13. April 2016

Iran: süsse Mädchen und dunkle Wolken

Jemand hat mal die persische National-Suppe „Asch Reschteh“ als „Magenvernichtungswaffe“ beschrieben. Heute Morgen stand ein ganzer Topf voll auf dem Frühstücksbuffet. Da konnte ich natürlich nicht widerstehen. Die grüne Suppe ist sehr breiig und es schwimmen Kichererbsen und Bohnen darin – und sie schmeckt ausgesprochen gut.

Vor dem Bazar stehen einige Radfahrerinnen. Sie sind aus Kerman im Südosten Irans hierher geradelt und wir freuen uns gemeinsam über die Zielankunft.

Wir schlendern durch den Bazar. Es sind noch nicht so viele Leute da und wir geniessen die morgendliche Ruhe. Da und dort zweigen Gassen zu malerischen Innenhöfen ab. Darin blühen Blumen und es ist ganz ruhig; so ganz anders als in den geschäftigen Bazar-Gassen.
Ein Verkäufer bietet verschiedene uns völlig unbekannte Speisen feil. Wir probieren kleine käsige Kügelchen, in Sirup eingelegte Sauerkirschen und eine gummiartige Süssigkeit. Die schmeckt ganz fein, ist aber zäh – bis mir der Händler erklärt, dass ich vorher hätte die Plastikfolie entfernen sollen.

Nach ungefähr zwei Kilometer endet der Bazar am neuen Imam Ali Platz (n32.6671, e51.6842). Bei meinem letzten Isfahan-Besuch brodelte hier noch der Strassenverkehr. Nun sind die Strassen unter die Erde verlegt worden, die Altstadthäuser abgerissen und ein riesiger Platz breitet sich stattdessen aus. Wie eine Kopie des alten Meidan-e-Imam. Rundherum sind wieder diese Arkaden mit unzähligen Ladengeschäften. Hier gibt es auch zahlreiche Tschador-Händler. Die schwarzen Überwürfe gibt es nämlich in vielen Ausführungen. Von ganz simpel bis mit allerlei Glitzerkram bestickt für die modebewussten Iranerinnen. Die meisten Frauen tragen aber eher bloss ein Kopftuch oder einen einfachen Hidschab.

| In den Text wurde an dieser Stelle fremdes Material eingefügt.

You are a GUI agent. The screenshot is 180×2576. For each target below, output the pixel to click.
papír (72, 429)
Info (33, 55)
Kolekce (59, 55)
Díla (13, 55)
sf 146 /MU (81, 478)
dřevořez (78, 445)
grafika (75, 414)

Direkt vom neuen Imam Ali Platz kann man nun in die Freitags-Moschee (n32.6697, e51.6852) hinein. Die Moschee besteht im Wesentlichen aus einem grossen Hof mit vier reichgeschmückten Portalen. Sie ist eine typische vier-Liwan-Moschee, wie man sie vor allem aus Zentralasien kennt. Die eigentliche Moschee ist innen eher enttäuschend schlicht ausgestattet. In der Kuppel nisten Vögel und der Boden müsste wieder mal geputzt werden.

Leider ziehen am Nachmittag wieder weisse Schleierwolken auf. Es ist heiss und die restliche Sonne blendet. Wir marschieren quer durch den Bazar zu unserem neuen Lieblings-Café. Es heisst „Cafe Narvan“ und ist ganz klein. Und eines der ganz wenigen im Bazar. Heute gibt es Eiscafe und für Frau G. einen Schoggi-Kuchen.

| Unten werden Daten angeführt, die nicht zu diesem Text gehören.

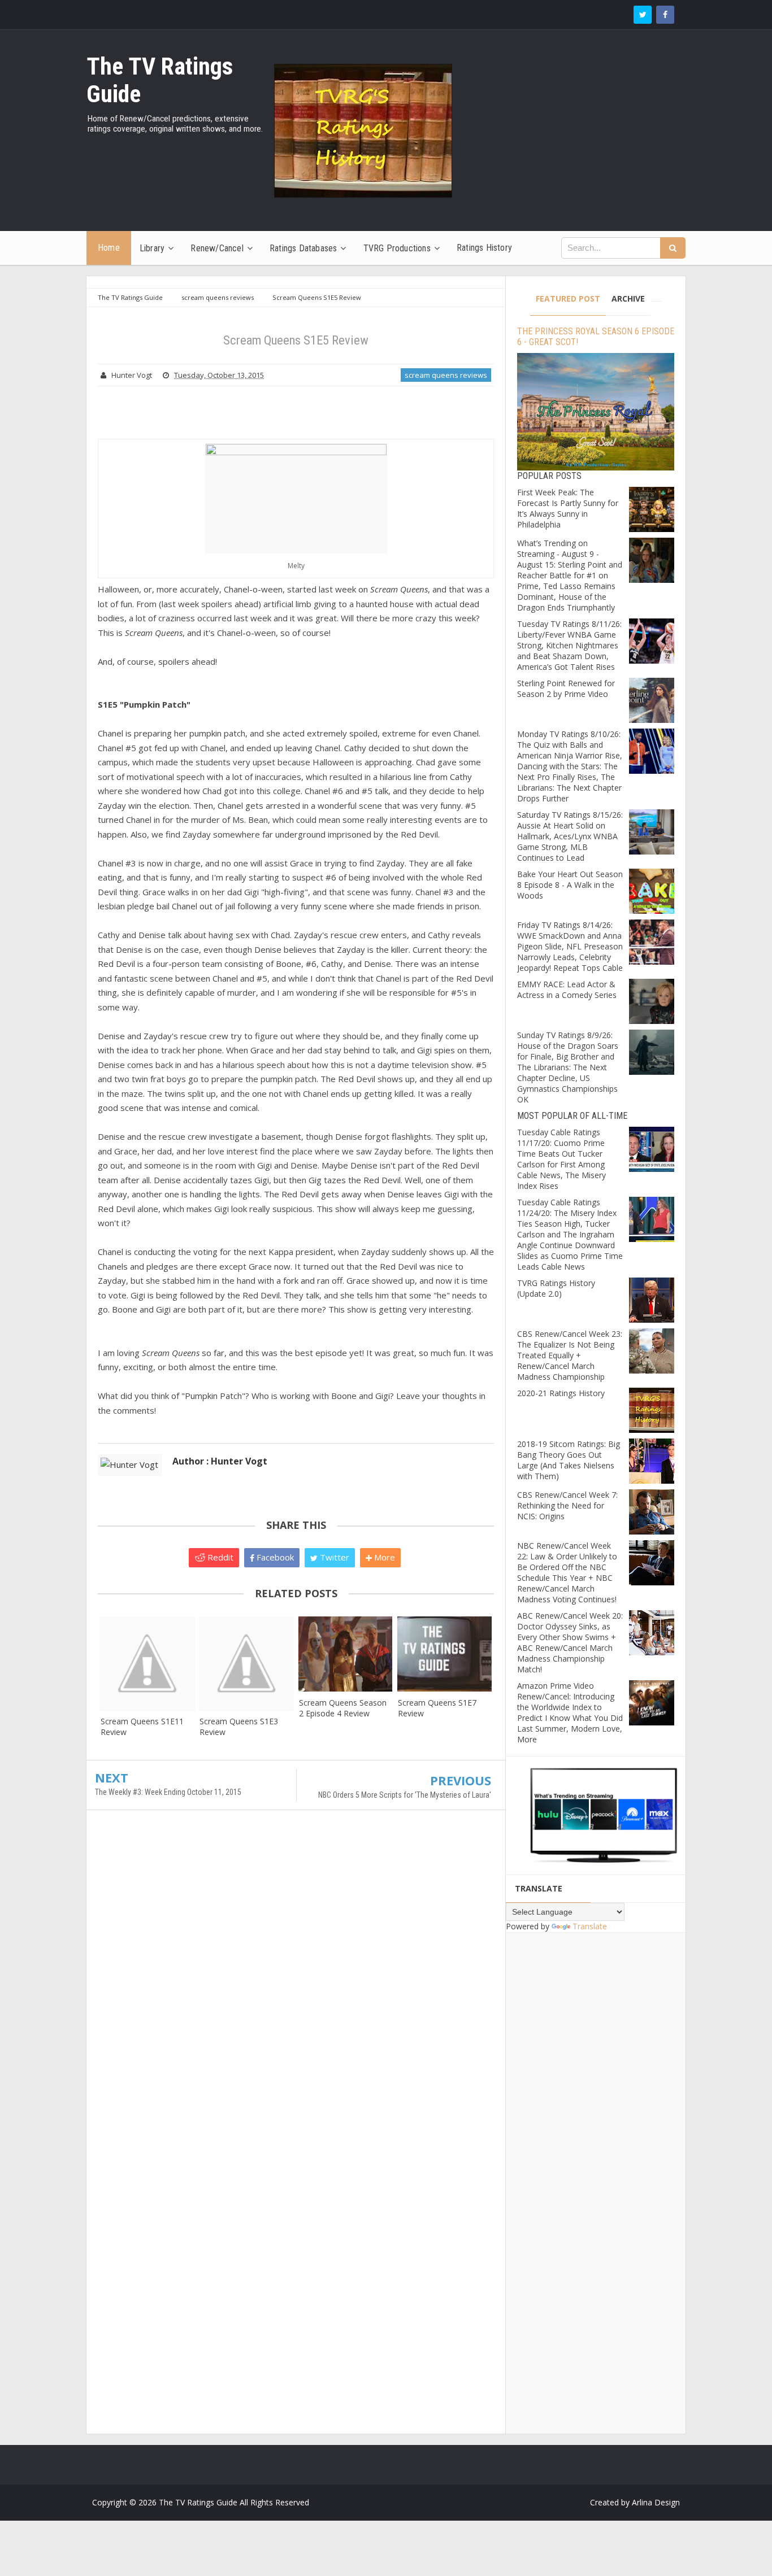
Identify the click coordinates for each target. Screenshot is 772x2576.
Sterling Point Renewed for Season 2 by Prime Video (566, 688)
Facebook (274, 1557)
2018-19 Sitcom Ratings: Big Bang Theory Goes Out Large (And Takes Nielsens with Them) (568, 1460)
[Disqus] (296, 1982)
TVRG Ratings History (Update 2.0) (556, 1288)
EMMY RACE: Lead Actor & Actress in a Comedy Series (567, 989)
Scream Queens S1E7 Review (437, 1708)
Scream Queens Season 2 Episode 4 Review (343, 1708)
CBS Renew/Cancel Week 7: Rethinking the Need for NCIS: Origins (567, 1505)
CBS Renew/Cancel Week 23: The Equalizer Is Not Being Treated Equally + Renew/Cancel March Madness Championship (569, 1355)
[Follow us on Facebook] (665, 15)
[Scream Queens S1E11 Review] (147, 1663)
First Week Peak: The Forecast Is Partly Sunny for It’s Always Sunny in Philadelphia (567, 508)
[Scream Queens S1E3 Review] (246, 1663)
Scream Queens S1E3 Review (238, 1726)
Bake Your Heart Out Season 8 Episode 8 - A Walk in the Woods (570, 885)
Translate (590, 1926)
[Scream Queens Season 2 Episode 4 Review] (345, 1654)
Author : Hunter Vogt (219, 1461)
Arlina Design (656, 2502)
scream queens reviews (446, 375)
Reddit (219, 1557)
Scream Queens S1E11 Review (142, 1726)
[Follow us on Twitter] (643, 15)
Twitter (333, 1557)
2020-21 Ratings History (561, 1393)
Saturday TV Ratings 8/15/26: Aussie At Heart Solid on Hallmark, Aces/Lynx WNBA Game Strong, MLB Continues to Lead (570, 836)
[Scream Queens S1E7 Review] (444, 1654)
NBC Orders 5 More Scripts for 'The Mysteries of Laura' (404, 1794)
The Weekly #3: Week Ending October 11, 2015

Auf dem Nachhauseweg wollen wir noch schauen, wo unsere Autovermietung zuhause ist, damit wir sie morgen dann auch finden. Am Tor spricht uns ein Mann an: «Ich bin Europcar und du wohl der Muger?». Er hat mich erkannt, weil ich bei der Buchung eine Kopie meines Führerscheines geschickt habe! Wir nutzen die Gelegenheit und erledigen gleich den Papierkram. Unser Auto steht zurzeit noch in Teheran, soll aber morgen früh aber hier sein – hierhin sind es ja bloss 450 Kilometer!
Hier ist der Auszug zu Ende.